## Problem description:
Below are some entries. Repeat exactly the lines from the one with "Task: Open the" through the one with "You are a computer-use agent. The width", and only those.

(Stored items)
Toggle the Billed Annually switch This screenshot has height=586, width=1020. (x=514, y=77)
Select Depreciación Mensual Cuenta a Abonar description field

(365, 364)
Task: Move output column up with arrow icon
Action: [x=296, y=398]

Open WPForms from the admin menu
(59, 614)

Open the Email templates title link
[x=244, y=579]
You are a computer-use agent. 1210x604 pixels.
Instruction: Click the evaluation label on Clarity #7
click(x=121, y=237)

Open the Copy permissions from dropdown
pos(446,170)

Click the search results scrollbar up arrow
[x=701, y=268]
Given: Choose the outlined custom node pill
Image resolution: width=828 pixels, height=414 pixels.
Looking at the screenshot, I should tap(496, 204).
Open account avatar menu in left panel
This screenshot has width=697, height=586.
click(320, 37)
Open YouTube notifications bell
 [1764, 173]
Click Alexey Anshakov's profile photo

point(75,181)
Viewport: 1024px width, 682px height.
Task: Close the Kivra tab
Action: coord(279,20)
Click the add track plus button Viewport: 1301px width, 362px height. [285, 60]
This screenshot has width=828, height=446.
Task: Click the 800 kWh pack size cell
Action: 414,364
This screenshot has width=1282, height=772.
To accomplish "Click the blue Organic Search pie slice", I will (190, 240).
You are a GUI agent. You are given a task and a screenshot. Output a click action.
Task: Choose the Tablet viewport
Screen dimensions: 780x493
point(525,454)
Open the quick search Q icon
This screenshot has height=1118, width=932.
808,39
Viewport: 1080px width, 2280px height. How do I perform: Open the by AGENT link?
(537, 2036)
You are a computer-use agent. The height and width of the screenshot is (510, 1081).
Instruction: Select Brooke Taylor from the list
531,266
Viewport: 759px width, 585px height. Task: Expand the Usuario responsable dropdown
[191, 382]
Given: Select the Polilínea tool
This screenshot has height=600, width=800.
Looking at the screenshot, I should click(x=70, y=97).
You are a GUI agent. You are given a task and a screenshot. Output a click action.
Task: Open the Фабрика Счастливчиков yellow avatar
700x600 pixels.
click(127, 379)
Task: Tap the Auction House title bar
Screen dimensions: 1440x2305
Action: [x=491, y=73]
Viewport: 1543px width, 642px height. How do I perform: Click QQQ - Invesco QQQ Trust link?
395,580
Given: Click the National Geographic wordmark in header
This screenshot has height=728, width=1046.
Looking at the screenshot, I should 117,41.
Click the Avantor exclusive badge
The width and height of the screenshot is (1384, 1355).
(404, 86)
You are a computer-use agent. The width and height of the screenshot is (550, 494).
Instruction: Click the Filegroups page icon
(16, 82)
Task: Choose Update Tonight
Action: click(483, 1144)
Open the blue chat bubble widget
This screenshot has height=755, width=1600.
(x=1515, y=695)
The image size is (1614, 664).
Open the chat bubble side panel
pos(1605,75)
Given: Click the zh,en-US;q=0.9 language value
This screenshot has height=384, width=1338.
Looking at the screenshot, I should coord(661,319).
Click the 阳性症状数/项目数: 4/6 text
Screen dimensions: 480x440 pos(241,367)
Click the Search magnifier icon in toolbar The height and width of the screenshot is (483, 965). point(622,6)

## Result of the task:
Task: Open the Фабрика Счастливчиков yellow avatar
700x600 pixels.
click(127, 379)
Task: Tap the Auction House title bar
Screen dimensions: 1440x2305
Action: [x=491, y=73]
Viewport: 1543px width, 642px height. How do I perform: Click QQQ - Invesco QQQ Trust link?
395,580
Given: Click the National Geographic wordmark in header
This screenshot has height=728, width=1046.
Looking at the screenshot, I should 117,41.
Click the Avantor exclusive badge
The width and height of the screenshot is (1384, 1355).
(404, 86)
You are a computer-use agent. The width and height of the screenshot is (550, 494).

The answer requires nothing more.